On the 26th of February 2023, a verified Twitter user, speculated on a thread that the upcoming Shanghai upgrade on Ethereum might be a mega heist.
https://twitter.com/kamikaz_ETH/status/1629958390846726144
The anonymous Twitter handle, Kamikaz_Eth, referred to the upcoming Shanghai Ethereum upgrade as an 11-figure heist adding speculations that the core development team is planning to hard fork the Ethereum blockchain. This, he claims should be decentralized but is set up in a tactic to enable 16.8 million consensually locked ETH to be sold on the open market, potentially declining the token price to zero, which will result in 16.8m ETH worth $27 billion being sold on the open market, effectively crashing the price.
Ethereum Shanghai Upgrade which is expected to take off sometime in March 2023 will officially mark the transition of Ethereum to a proof-of-stake network where all problems from the Merge will be resolved and will propel liquid staking to finally thrive on Ethereum. This is undoubtedly the next major development to happen to the largest smart contract platform in the crypto industry since the Ethereum Merge.
The network’s upcoming upgrade will take the benefits of proof-of-stake to the next level by lifting restrictions on staked ETH and will shift focus on giving validators free access to their earned rewards and also focus on facilitating the withdrawal of staked ETH, which could have a ripple effect on the supply and demand on ETH in the market.
Apparently, the ETH currently staked, can’t be unstaked and might affect the interest of most people as only more than 16 million ETH is staked, accounting for a total of only 13.88% of the total supply, which is notably less than the average staking rate of 61% in PoS networks.
Many Twitter users in the crypto community believe that the thread from Kamikaz is baseless and for the sole purpose of engagement farming.
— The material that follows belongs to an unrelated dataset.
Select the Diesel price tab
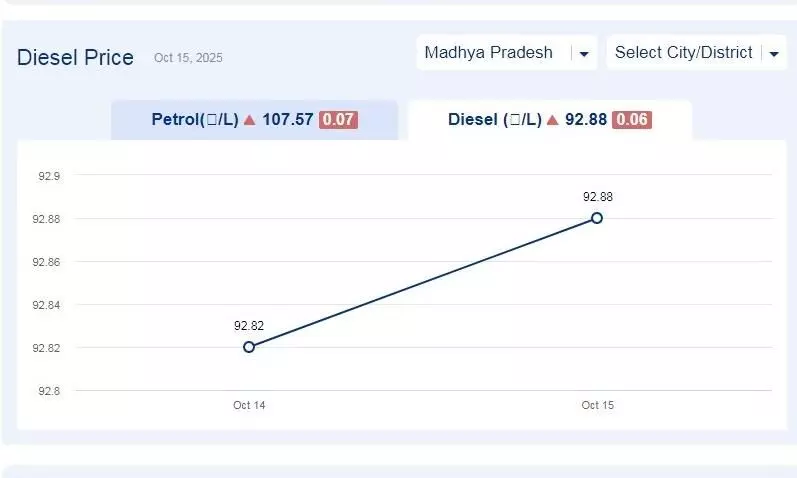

The assumption that all staked ETH is possibly going to be offloaded in the open market without proper incentive is baseless.
Most members of the ETH stake are in it for the long run, and there is adequate liquidity for staked ETH as users can sell StETH for the value of their staked ETH. It is also logical to believe that the Shanghai upgrade would pump the price of ETH along with other related tokens.
The more logical belief is that after the staked ETH has been successfully unstaked, more users would desire the potential benefits and the amount of staked ETH would increase from 13% to potentially 30%.